Tuesday, May 29, 2007

Embarassed to be in Indiana

I went to Indiana this weekend to visit with my husband's family. It was a fun weekend. We stayed at a beautiful park (www.springmillin.com), went swimming, had a reunion, and caught up with everyone. But, at times I found myself dreading the trip, and then, once we were there, dreading seeing everyone.

I realized on Saturday it was because of my weight. I am just so heavy now that I hate the way I look. I feel like everyone is judging me. When I walk away, I fear that they all whisper, "wow, Sara has put on a lot of weight since we saw her last." I fear that because that is exactly what I would think/say.

Oh the irony.

I told my wonderful husband that I was sometimes uncomfortable around his family. At first I said it was because I still didn't know all of them that well. But as I sat in our dark hotel room, flipping through the TV channels I faced my own reality. I am embarassed of me. I am uncomfortable because of me.

So, on the drive home I told him by this time next year I want to be thinner...a lot thinner (there were some other goals too but they are private).

Skinny Sara has fun in Indiana

my 2008 blog title:)

4 comments:

Krissie said...

My husband and I both only have brothers. And what have they all done? Gone and married skinny girls.
I know what it's like feeling larger than the family. And I don't know that it's something I'll ever get over, so it's something I have to change.
Now, should I lose my weight or just send them boxes and boxes of fudge? I'll have to think about that one.

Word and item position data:
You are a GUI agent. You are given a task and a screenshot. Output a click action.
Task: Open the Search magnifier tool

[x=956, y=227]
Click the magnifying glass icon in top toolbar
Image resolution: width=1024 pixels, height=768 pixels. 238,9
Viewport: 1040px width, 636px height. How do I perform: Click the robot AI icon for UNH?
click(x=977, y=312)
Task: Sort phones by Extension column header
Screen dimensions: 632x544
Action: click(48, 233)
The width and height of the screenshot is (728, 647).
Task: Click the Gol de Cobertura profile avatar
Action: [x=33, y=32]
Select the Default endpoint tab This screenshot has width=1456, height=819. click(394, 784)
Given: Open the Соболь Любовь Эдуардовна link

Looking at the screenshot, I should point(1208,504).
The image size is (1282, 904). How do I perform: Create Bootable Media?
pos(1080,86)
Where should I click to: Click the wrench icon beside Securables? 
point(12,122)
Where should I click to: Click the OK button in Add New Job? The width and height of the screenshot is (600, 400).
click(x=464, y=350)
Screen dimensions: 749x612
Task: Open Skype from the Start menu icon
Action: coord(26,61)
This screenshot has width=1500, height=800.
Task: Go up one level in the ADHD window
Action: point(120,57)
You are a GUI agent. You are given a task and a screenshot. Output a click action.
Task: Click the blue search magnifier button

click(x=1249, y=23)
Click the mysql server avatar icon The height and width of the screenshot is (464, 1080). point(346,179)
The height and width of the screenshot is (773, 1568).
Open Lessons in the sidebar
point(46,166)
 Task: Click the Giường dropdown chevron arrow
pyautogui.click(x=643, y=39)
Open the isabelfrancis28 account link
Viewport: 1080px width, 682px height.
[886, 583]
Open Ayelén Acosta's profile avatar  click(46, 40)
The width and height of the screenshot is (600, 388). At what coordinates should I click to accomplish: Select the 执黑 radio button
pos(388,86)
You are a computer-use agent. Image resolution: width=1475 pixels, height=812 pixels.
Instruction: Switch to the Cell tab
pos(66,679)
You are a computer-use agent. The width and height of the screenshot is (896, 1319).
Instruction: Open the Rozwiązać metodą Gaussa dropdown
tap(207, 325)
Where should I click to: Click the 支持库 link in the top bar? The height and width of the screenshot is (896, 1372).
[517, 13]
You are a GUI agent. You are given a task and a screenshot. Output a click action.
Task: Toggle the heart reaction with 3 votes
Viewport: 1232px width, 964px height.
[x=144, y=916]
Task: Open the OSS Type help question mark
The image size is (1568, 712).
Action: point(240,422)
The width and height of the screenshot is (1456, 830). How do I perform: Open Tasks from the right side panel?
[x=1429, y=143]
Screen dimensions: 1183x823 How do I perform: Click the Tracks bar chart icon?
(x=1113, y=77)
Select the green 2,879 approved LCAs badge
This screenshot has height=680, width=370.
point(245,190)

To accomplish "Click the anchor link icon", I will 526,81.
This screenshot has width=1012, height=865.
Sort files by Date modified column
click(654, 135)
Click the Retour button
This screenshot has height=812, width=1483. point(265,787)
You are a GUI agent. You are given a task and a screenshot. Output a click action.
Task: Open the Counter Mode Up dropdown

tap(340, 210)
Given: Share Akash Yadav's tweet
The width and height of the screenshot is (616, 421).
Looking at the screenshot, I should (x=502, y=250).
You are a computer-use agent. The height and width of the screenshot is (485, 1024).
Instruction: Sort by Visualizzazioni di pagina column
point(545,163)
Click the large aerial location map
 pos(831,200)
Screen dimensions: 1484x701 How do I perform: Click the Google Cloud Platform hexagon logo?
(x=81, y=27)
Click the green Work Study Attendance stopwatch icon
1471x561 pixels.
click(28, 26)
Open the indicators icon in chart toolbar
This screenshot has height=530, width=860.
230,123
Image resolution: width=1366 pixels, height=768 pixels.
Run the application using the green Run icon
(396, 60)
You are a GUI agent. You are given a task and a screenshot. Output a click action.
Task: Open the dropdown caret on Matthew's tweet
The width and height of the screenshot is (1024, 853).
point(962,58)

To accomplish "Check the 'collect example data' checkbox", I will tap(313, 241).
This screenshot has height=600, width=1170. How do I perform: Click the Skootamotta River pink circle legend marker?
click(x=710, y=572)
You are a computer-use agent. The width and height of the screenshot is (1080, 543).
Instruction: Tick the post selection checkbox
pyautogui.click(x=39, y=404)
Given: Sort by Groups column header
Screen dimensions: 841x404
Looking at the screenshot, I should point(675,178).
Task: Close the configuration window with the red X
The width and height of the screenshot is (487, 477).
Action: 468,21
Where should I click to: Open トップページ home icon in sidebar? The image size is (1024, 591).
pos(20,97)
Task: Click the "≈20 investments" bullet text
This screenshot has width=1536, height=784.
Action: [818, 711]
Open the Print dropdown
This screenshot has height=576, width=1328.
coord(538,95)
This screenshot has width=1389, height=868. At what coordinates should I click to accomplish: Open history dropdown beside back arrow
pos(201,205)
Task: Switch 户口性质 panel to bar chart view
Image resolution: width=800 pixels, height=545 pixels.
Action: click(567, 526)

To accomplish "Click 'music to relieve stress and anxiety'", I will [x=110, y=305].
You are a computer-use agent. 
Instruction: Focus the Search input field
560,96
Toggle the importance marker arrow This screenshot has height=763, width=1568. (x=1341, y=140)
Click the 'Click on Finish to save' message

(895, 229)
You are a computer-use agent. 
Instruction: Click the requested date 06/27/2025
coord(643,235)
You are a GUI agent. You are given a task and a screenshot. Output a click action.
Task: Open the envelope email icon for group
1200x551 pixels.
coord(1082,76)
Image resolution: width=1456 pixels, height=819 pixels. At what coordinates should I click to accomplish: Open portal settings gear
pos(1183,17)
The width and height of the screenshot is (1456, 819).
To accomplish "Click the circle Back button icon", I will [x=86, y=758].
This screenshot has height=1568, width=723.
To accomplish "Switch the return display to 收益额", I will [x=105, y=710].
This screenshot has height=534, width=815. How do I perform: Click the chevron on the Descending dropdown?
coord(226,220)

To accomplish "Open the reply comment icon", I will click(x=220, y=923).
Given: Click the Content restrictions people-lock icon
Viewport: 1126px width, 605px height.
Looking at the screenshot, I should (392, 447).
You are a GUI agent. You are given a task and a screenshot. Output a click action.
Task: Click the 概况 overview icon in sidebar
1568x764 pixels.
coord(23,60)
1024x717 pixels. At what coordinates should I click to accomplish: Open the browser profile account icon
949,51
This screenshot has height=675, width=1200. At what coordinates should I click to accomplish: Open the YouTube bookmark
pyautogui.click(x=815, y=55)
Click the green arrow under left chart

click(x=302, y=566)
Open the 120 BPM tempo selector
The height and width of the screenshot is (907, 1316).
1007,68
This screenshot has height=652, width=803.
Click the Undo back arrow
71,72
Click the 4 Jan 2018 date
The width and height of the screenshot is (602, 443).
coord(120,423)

* **GOAL OF THE EXERCISE**:
Answer these questions about the blog post on the Indiana trip:
(a) Where did the writer stay during the weekend in Indiana?
(b) What reason did the writer first give the husband for being uncomfortable around his family?
(c) According to Krissie's comment, whom did the brothers marry?

* **SOLVED PROBLEM**:
(a) At a beautiful park (www.springmillin.com).
(b) The writer still didn't know all of them that well.
(c) Skinny girls.